** Start Document **

EGH450 Advanced Unmanned Aircraft Systems

Unit Outline: Semester 2 2025, Gardens Point, Internal

Overview

This unit further develops your knowledge, skills and application of aerospace concepts, building on aircraft systems and flight and Unmanned Aircraft systems (UAS) and Systems Engineering. The unit focuses on experimental design, integration and test of a UAS. You will also gain skills in setting design specifications and carrying out detailed design analysis to design, build and flight test a UAS.

Learning Outcomes

On successful completion of this unit you will be able to:

1. Apply principles and advanced knowledge of manned and unmanned aircraft systems to design, build and test innovative Unmanned Aerial Systems at a mastered level.
2. Make and justify decisions considering safety, risk management and sustainability using a process aligned with professional engineering practice, at a mastered level.
3. Incorporate social, cultural, environmental factors and sustainable engineering practice when designing your UAS, at a mastered level.
4. Compose a technical report on an aerospace systems engineering project including design calculations and simulations, at a mastered level

Content

Learning Approaches

This unit includes formal lectures from experienced professional aerospace engineers to give you insight into
professional engineering knowledge, skills and attributes

This is a highly team oriented unit and much emphasis is placed on simulating project conditions seen in the
aerospace workplace. 

The lectures will be based on industry practice and experience and these will be underpinned by demonstrations,
reading and the application of knowledge to solving problems.

Tutorial sessions will involve individual questioning as well as group work and student-centred learning rather than
guided problem solving, with feedback coming from the whole group. This will enhance the group nature of systems
design.

You will have opportunities for real world learning experiences through laboratory exercises and flight testing around
unmanned aircraft systems.

Feedback on Learning and Assessment

Formative feedback will be provided throughout the discussion and workshop sessions. Review of submitted assessment items will provide both summative and formative feedback. Feedback will also be provided through:

• Regular interaction with tutors and demonstrators in the weekly collaborative learning sessions
• Comments on summative assessment work in addition to criteria sheets
• Generic comments back to the cohort via QUT Canvas
• Feedback from peers within your collaborative learning sessions

You are encouraged to view your group as a learning community and to share and discuss emergent ideas in the design process.

Each assessment submission will be marked against criteria and standards which will be shared with you at the beginning of semester through Assessment Task Descriptions and Marking Rubrics.

Marked assessment will include feedback from markers, against the criteria.

Assessment

Overview

Assessment in this unit has been designed to give you the opportunity to show your learning against the unit learning outcomes.
The assessment for this unit is designed to measure your acquisition of key concepts and your ability to apply and implement theoretical developments to contextualized aerospace engineering problems. You will be working individually as well as in small teams solving problems using a variety of analytical, hardware and computer based techniques. A project based approach to assignment design will be utilized.

Unit Grading Scheme

7- point scale

Assessment Tasks

Assessment: Project (applied)

This assessment involves submission of the final prototype of your final design.

** End Document **
** Start Extracted data **

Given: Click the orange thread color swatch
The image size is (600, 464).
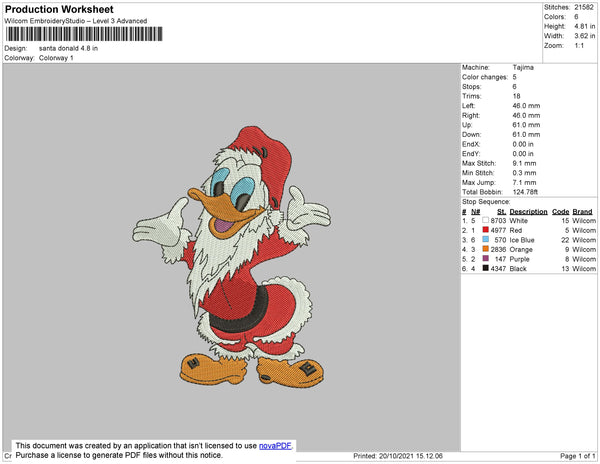Looking at the screenshot, I should 486,250.
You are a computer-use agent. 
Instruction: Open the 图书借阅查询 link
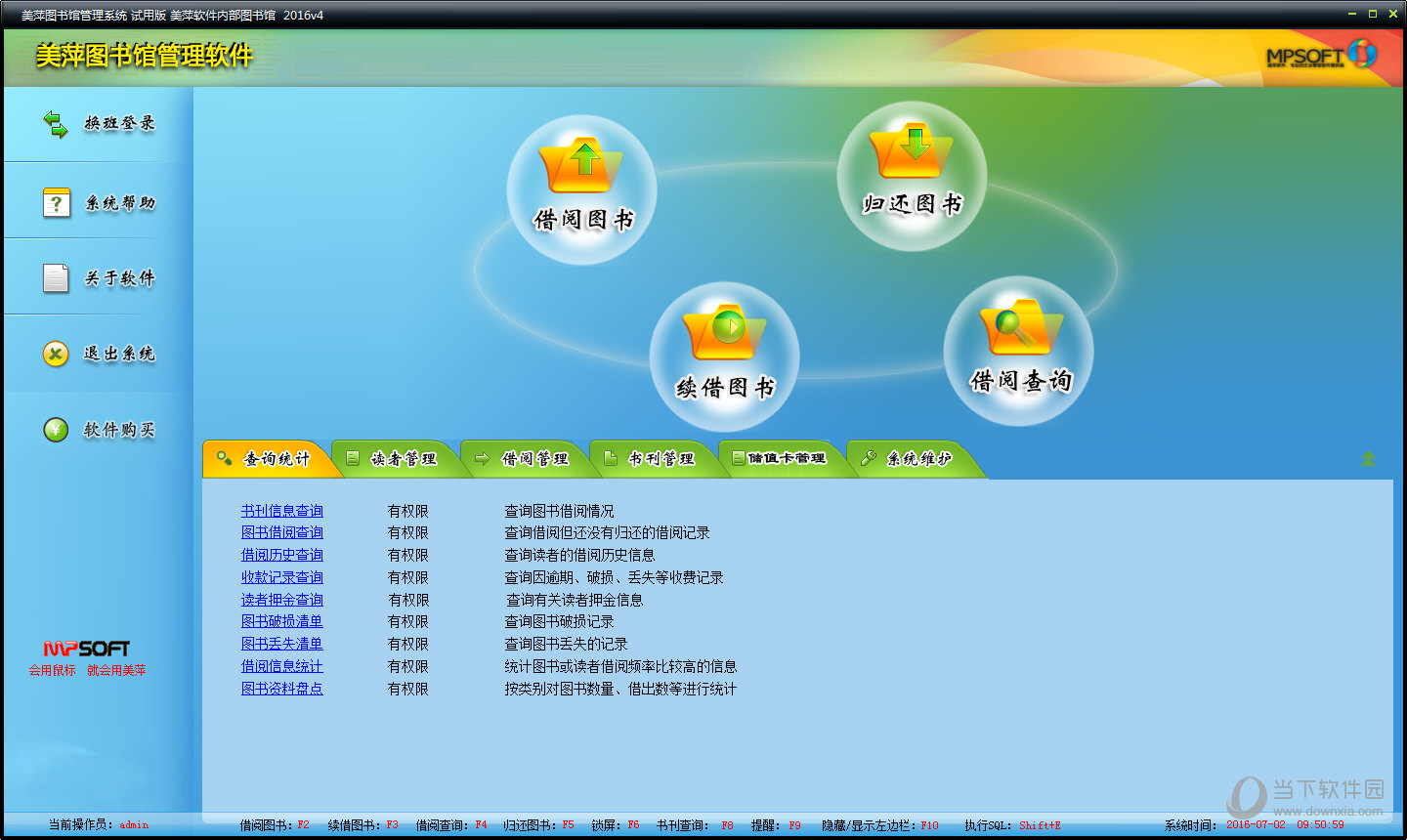pos(281,532)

** End Extracted data **

◆ Objectives:
- a) Condense the paragraph of the unit outline that begins "Tutorial sessions will involve" into a shorter version that keeps its main facts.
- b) Rename "Instruction" to "Task" in the entries, starting at the line containing "You are a computer-use agent." and ending at the end of the entries. Return those lines with nothing else changed, and leave the pictures out.
The entries have no connection to the unit outline.

◆ Solution set:
- a) Tutorials mix individual questioning with group work and student-centred learning instead of guided problem solving. Feedback comes from the whole group, which strengthens the group nature of systems design.

- b)
You are a computer-use agent. 
Task: Open the 图书借阅查询 link
pos(281,532)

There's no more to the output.